It won't change at all. Not until it's within a week of being bone dry. And at 1.5bps, a 10g tank will probably last close to a year, give or take a few months, depending on a lot of stuff.


----------



## ceiji

i had my 5lb running on my 75g for about 6 months.. at 2-3 bps.. it completely drained out yesterday


----------



## stu77

I FOUND THE LEAK!  well there were two actually... one on top of the bubble counter and the other was on the check valve. so dont buy the cheap plastic 5 dollar check valve because its already broken after about 2 months


----------



## OverStocked

kevmo911 said:


> You have a leak. Absolutely, positively, no question.


I'm not so sure. 

Running 11 hours a day at 5 or 6 bps I got less than a 6 weeks. Without a doubt I didn't have a leak. Tested and tested and tested. 

Bubble size is relative. Pressure is relevant.


----------



## Vancat2

OverStocked said:


> Bubble size is relative. Pressure is relevant.


YES! as is the amount of time it's on.


----------



## stu77

took the cheap check valve off and that was the problem. now the question is do i put it back on until i get a new one from gla in 2-3 days? or do i leave it off so my plants can eat? ive never noticed water down in the tube when i had it on there but with my luck who knows


----------



## fresh.salty

You need the check valve so water doesn't flow back to your regulator. Does your BC have a built in check valve? With no check valve in place water "might" get back to the regulator and spoil your day.


----------



## oscarsx

5# @ approximately 3 bps 9 hours a day..

so far I'm in the 1 month mark, the gauge still reads the same.... let's hope 2 more months?


----------



## talontsiawd

oscarsx said:


> 5# @ approximately 3 bps 9 hours a day..
> 
> so far I'm in the 1 month mark, the gauge still reads the same.... let's hope 2 more months?


The gauge should not change until the tank is almost done. It doesn't slowly go down, it's going to read the same pressure and just drop off really quickly. Just so you aren't constantly looking at your gauge for any reference.


----------



## stu77

well now im wondering if i should put the leaky check valve back on and wait till the new one gets here or just leave it off? im unsure if my BC has a built in check valve. its a milwaukee and its filled with water so i assume it does? whats shall i do its going to be about 2-5 days till i get my new one from gla.


----------



## kevmo911

The Milwaukee comes with a built-in check valve in the bc, but it's not known for its sturdiness. Check Ebay for the silvery drop checkers with the black arrow on it, but check the sponsor sites here first.

If you want something high-end, you can go to the Clippard site and buy a f/f check valve with 10-32 ports, and 1/8" ID barbs to screw into the ends. Or check with one of the people here who regularly orders parts from there (some can only be bought in bulk, and the Clippard S&H charges on low-quantity orders are absolutely ridiculous).

*Set tasks*
1. In the forum thread, swap "check valve" for "one-way valve" and write out everything from "## kevmo911" down to "are absolutely ridiculous)." again.
2. Carry the forum thread forward, starting right after its final sentence.

*Dataset entries*
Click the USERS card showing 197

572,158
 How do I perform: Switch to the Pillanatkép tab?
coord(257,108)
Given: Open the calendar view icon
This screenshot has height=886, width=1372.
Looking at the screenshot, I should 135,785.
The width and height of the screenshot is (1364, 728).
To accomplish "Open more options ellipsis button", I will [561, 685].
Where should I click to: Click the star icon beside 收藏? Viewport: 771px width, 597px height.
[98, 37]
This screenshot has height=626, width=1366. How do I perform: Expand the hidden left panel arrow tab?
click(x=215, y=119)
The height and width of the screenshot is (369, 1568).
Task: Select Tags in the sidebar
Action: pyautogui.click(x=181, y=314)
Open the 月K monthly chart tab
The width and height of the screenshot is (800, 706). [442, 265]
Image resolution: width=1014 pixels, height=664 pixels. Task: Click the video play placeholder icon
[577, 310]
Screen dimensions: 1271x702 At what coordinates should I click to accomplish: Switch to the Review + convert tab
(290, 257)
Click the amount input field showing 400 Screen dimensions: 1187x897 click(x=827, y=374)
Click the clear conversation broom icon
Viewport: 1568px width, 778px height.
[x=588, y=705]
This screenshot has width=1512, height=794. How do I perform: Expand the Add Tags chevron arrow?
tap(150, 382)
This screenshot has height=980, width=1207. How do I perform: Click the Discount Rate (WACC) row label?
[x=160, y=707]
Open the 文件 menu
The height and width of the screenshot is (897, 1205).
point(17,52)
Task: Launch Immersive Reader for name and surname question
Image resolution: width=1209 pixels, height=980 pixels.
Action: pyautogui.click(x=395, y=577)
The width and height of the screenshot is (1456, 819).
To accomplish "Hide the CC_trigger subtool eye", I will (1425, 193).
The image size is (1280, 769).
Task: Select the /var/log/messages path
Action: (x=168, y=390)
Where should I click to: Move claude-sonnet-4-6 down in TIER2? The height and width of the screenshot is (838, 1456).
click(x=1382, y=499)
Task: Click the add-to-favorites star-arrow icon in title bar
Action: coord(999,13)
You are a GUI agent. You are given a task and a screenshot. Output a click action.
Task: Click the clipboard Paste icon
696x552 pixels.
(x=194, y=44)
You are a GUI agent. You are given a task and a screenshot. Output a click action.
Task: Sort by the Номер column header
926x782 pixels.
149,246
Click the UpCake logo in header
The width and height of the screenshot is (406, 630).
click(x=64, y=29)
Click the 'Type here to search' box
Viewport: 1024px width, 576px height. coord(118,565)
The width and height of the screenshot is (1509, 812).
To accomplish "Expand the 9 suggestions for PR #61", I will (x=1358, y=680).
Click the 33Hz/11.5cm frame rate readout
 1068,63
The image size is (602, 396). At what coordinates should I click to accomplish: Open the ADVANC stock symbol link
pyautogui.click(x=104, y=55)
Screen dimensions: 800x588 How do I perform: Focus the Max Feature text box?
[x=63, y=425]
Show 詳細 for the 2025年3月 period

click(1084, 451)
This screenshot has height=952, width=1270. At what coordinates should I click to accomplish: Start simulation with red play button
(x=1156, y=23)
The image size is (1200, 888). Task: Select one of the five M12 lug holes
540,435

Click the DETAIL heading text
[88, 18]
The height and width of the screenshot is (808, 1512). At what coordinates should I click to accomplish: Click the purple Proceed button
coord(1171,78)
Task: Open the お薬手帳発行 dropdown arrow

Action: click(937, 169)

*Answers by task*
1.
## kevmo911

The Milwaukee comes with a built-in one-way valve in the bc, but it's not known for its sturdiness. Check Ebay for the silvery drop checkers with the black arrow on it, but check the sponsor sites here first.

If you want something high-end, you can go to the Clippard site and buy a f/f one-way valve with 10-32 ports, and 1/8" ID barbs to screw into the ends. Or check with one of the people here who regularly orders parts from there (some can only be bought in bulk, and the Clippard S&H charges on low-quantity orders are absolutely ridiculous).

2.
----------



## FDNY911

Wait so what does it mean if I do notice my gauge slowly going down every week? I am using about 8-10 bubbles a second X2 through a dual manifold from gla for my 120 tank? Nothing but plants in the tank. Just trying to od the tank for that damn hc to grow. Leak? My 10lb tank while living in NYC lasted me so damn long, even when I moved down to va it was still at like 600 then it just consistently kept getting lower and lower. Now I have a 5lb tank and it's going pretty fast also. 8 hours a day. Talk about rambling lol


----------



## stu77

kevmo911 said:


> The Milwaukee comes with a built-in check valve in the bc, but it's not known for its sturdiness. Check Ebay for the silvery drop checkers with the black arrow on it, but check the sponsor sites here first.
> 
> If you want something high-end, you can go to the Clippard site and buy a f/f check valve with 10-32 ports, and 1/8" ID barbs to screw into the ends. Or check with one of the people here who regularly orders parts from there (some can only be bought in bulk, and the Clippard S&H charges on low-quantity orders are absolutely ridiculous).


 im think im buying the silvery one you're talking about. it was the only one they had on the gla site.


----------



## OverStocked

FDNY911 said:


> Wait so what does it mean if I do notice my gauge slowly going down every week? I am using about 8-10 bubbles a second X2 through a dual manifold from gla for my 120 tank? Nothing but plants in the tank. Just trying to od the tank for that damn hc to grow. Leak? My 10lb tank while living in NYC lasted me so damn long, even when I moved down to va it was still at like 600 then it just consistently kept getting lower and lower. Now I have a 5lb tank and it's going pretty fast also. 8 hours a day. Talk about rambling lol


For rizzle? 

From the start, or recently.... 

Mine goes from 850ish for long time, and starts dropping over about 2 weeks after that. When it starts going I plan on changing.


----------



## FDNY911

When I first fill up a tank and hook it up to the manifold it starts at 500 or 600. Once I start injecting co2 it jumps to 800ish after a couple minutes. I filled up the little 5lb tank about a month or so ago I'm already down to 600. I am running a high bps from two points but I didn't think it would go so fast especially when the 10 (I know dbl the size) lasted sooooo long! I am going to change out thenone cheap check valve. The other one is a steel one that I got with the regulator.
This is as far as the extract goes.